Along with Sonia Gandhi, her ally and Tamil Nadu Chief Minister M Karunanidhi is also a target of the LTTE media.
The Puthinam Tamil website, which is reportedly linked to the LTTE political wing, has carried a long commentary faulting India and Gandhi for the killings and suffering of the Tamils.
"This is India's war, Sri Lanka is but a puppet," said the commentary. It added that India would not allow the war to end even if Sri Lanka wanted to.
It alleged that Gandhi "will not sleep in peace till the last nail is hammered on (LTTE leader Velupillai) Prabhakaran's coffin". It concluded: "Not Sri Lanka, India is the enemy of Tamils."
Nitharsanam, a Tamil website identified with the LTTE intelligence, has a caricature of Gandhi, portraying her as a blood thirsty goddess - implying she is culpable for the bloodshed in Sri Lanka.
LTTE media has also asked its supporters to focus their energy on India so as to bring pressure on it to make Colombo end the military offensive that has now left the Tigers with a small chunk of land in just one district: Mullaitivu.
The Congress party is frequently dubbed "Sonia Congress" in their media. Prime Minister Manmohan Singh and other key figures in New Delhi do not figure in this frenzy, implying that Gandhi is singularly responsible for the Tigers' predicament.
All this is in contrast to the manner Gandhi's elevation as the power behind the Indian government was viewed by the LTTE soon after a Congress-led government took office in May 2004.
At that time, one confidant of Prabhakaran had voiced admiration for Gandhi. Fears that she might avenge her husband's killing virtually disappeared in Tiger thinking as she made friends with parties like DMK and the vocally pro-LTTE PMK in Tamil Nadu.

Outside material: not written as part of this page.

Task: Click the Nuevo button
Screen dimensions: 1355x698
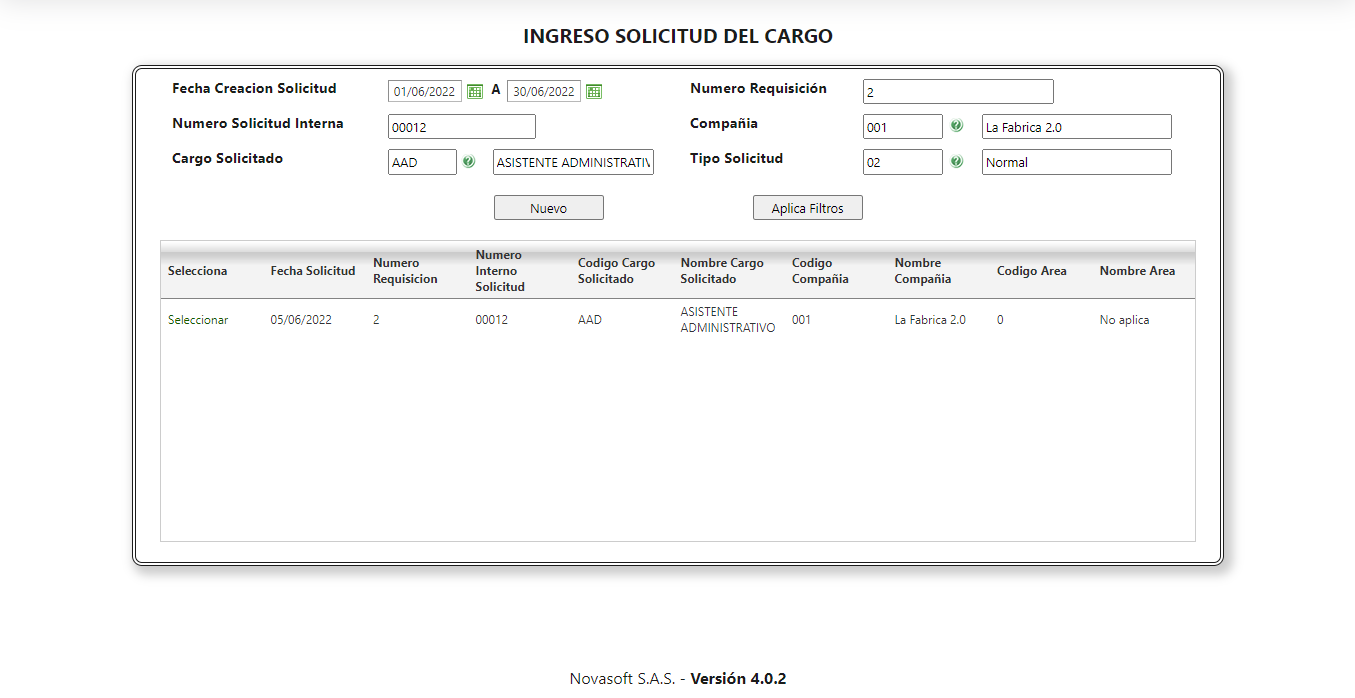Action: 548,207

The Gandhi family's interest in the welfare of Nalini, an Indian woman accused in the Rajiv Gandhi assassination case, also conveyed an impression that the Congress president might have forgiven the LTTE for what it did to her husband. At the same time, India appeared to pursue a hands-off approach vis-?-vis Sri Lanka.
That perception quickly changed as Sri Lanka launched a military offensive against the LTTE from mid-2006, inflicting one major loss after another on the Tigers.
As the war progressed, India made repeated appeals for a political solution to the ethnic conflict but refused to pressure Colombo to halt the war. LTTE supporters say this was a ploy to covertly aid Colombo with military hardware and equally valuable intelligence.
The concentrated attack on the Indian government and Sonia Gandhi equals the vehemence shown against Sri Lanka's President Mahinda Rajapaksa and his aides who oversee the war against the LTTE.